Return, word for word, the lines of the listing below from the one with "Given: Open help icon beside Drop(FPS)" through the one with "Task: Expand the Figtree font dropdown", and no other lines.

══════════

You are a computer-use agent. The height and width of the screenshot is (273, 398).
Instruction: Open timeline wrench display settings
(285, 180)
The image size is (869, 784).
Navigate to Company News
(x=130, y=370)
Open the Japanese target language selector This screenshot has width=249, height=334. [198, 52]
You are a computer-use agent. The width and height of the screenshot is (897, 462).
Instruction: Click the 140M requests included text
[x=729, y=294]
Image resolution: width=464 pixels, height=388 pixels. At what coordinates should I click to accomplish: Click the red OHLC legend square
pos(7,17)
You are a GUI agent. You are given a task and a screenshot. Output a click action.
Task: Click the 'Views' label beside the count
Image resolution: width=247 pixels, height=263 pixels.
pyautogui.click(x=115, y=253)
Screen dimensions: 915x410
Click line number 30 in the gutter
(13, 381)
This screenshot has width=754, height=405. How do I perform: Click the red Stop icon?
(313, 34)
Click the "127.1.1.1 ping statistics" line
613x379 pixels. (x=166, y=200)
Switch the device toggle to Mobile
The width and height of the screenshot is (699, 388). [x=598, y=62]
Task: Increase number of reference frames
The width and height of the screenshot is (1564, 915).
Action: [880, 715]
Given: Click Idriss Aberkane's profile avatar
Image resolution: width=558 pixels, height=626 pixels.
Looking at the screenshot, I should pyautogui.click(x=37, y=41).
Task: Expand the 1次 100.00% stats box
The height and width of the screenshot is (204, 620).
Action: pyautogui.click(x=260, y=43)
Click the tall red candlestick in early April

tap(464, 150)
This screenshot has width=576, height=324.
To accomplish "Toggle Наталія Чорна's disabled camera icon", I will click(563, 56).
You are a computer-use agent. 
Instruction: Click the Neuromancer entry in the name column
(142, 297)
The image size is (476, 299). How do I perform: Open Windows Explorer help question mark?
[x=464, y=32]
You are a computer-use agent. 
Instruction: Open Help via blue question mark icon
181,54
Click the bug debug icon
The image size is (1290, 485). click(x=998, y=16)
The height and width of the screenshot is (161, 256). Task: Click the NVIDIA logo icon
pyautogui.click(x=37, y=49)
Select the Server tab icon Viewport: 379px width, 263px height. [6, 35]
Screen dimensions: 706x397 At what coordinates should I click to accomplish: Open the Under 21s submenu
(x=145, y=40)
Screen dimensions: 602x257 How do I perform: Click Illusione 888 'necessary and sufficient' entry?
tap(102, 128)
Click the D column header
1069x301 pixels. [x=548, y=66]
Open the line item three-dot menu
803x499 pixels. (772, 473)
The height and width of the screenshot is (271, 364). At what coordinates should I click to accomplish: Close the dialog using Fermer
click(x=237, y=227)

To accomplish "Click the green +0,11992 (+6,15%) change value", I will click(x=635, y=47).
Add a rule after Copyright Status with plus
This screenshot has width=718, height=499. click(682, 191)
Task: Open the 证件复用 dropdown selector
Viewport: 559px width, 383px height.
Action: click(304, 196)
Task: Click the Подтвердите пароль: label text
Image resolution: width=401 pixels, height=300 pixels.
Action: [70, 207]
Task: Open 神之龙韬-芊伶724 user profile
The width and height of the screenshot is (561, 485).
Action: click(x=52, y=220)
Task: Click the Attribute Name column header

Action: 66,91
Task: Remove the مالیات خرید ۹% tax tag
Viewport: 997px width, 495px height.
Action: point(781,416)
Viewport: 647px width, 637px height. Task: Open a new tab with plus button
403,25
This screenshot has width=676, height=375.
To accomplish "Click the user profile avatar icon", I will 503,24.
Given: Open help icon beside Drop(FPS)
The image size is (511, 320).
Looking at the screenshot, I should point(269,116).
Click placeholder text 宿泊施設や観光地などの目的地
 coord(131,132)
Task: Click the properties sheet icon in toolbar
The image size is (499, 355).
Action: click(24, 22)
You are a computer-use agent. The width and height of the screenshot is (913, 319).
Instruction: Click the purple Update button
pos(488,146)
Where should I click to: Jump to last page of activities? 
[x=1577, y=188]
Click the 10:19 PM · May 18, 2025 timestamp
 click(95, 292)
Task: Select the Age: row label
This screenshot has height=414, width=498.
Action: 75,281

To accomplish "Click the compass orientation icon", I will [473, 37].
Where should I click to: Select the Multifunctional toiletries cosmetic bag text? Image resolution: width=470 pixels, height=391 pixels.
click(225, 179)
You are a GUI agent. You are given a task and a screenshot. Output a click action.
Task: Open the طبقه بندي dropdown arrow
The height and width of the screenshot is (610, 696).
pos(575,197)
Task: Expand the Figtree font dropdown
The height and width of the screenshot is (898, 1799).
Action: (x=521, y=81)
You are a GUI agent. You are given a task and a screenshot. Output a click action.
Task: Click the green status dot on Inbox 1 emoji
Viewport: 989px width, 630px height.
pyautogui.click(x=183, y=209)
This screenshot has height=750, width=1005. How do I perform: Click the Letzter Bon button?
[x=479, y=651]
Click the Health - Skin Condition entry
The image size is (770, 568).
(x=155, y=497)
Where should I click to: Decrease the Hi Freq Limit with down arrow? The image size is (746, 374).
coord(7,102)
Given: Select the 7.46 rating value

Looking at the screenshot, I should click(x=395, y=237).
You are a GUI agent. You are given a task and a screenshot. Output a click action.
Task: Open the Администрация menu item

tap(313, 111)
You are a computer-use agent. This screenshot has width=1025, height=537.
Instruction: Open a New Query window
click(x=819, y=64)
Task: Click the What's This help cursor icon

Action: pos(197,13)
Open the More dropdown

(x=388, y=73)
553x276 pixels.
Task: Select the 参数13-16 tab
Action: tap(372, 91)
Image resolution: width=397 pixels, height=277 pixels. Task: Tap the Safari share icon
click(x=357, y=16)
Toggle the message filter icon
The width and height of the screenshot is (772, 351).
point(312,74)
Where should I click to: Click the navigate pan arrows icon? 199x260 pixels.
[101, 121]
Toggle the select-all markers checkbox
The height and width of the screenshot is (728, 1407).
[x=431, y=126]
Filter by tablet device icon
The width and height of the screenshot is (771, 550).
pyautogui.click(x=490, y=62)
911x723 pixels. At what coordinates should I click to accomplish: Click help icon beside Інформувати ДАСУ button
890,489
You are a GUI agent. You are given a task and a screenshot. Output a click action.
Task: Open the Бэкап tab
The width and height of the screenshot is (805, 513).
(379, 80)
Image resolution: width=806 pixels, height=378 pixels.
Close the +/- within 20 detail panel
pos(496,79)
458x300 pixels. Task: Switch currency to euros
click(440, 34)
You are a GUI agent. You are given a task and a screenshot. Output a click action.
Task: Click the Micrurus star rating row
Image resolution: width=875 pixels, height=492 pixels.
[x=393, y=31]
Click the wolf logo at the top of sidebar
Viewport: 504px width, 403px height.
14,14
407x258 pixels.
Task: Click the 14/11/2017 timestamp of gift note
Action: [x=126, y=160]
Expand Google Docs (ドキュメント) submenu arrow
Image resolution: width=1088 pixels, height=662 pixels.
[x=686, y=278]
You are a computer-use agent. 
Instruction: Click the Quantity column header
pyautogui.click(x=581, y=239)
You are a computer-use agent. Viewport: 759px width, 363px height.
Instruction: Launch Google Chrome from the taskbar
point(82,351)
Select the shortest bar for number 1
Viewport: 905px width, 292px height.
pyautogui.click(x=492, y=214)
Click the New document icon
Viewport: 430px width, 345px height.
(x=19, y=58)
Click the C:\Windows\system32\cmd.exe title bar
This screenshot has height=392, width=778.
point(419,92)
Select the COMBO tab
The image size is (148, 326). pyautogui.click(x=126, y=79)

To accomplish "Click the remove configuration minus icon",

══════════

■ Output:
Given: Open help icon beside Drop(FPS)
The image size is (511, 320).
Looking at the screenshot, I should point(269,116).
Click placeholder text 宿泊施設や観光地などの目的地
 coord(131,132)
Task: Click the properties sheet icon in toolbar
The image size is (499, 355).
Action: click(24, 22)
You are a computer-use agent. The width and height of the screenshot is (913, 319).
Instruction: Click the purple Update button
pos(488,146)
Where should I click to: Jump to last page of activities? 
[x=1577, y=188]
Click the 10:19 PM · May 18, 2025 timestamp
 click(95, 292)
Task: Select the Age: row label
This screenshot has height=414, width=498.
Action: 75,281

To accomplish "Click the compass orientation icon", I will [473, 37].
Where should I click to: Select the Multifunctional toiletries cosmetic bag text? Image resolution: width=470 pixels, height=391 pixels.
click(225, 179)
You are a GUI agent. You are given a task and a screenshot. Output a click action.
Task: Open the طبقه بندي dropdown arrow
The height and width of the screenshot is (610, 696).
pos(575,197)
Task: Expand the Figtree font dropdown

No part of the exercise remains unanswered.